ABKCO is the brainchild of Allen Klein, a classic supervillain of the music biz who spent a few years handling the business affairs of the Rolling Stones and the Beatles before bitterly alienating them with self-serving management and ugly dealings. Klein’s first major taste of infringement litigation put him on the wrong side of the courtroom; while he was managing George Harrison, he was involved in the famed “subconscious plagiarism” suit regarding the ex-Beatle’s hit single “My Sweet Lord,” for which Harrison had unintentionally used the tune of the Chiffons’ 1963 hit “He’s So Fine.” Bright Tunes, the owner of the “He’s So Fine” publishing rights, had a strong case and stood to make millions.
At some point during the long years of litigation, Klein and Harrison acrimoniously ended their business partnership.

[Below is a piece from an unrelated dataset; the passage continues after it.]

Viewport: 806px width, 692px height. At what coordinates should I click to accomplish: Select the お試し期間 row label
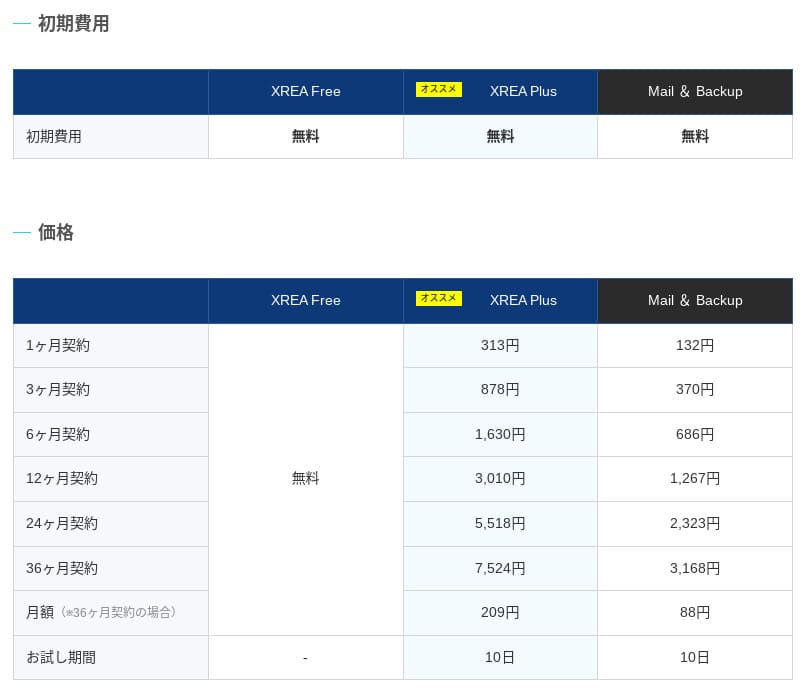click(x=61, y=658)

Klein had a brilliant dickhead inspiration: he’d just buy up Bright Tunes for himself, thus jumping from the losing team to the winning team. In pursuit of this repugnant dream, he went so far as to feed Bright Tunes detailed financial data on the sales of “My Sweet Lord” and fiendishly undercut a settlement offer made by Harrison. From a 1981 decision by a judge in the case:
“ . . . Harrison made a settlement proposal which, at the time, Bright Tunes’ lawyer regarded as ‘a good one.’ Unknown to Harrison, Klein, at that point still involved in bitter post-firing litigation with Harrison, made a substantially higher offer to purchase Bright Tunes’ claim on behalf of ABKCO, thereby causing Bright Tunes to conclude that the level at which it had been negotiating with Harrison was far too low.”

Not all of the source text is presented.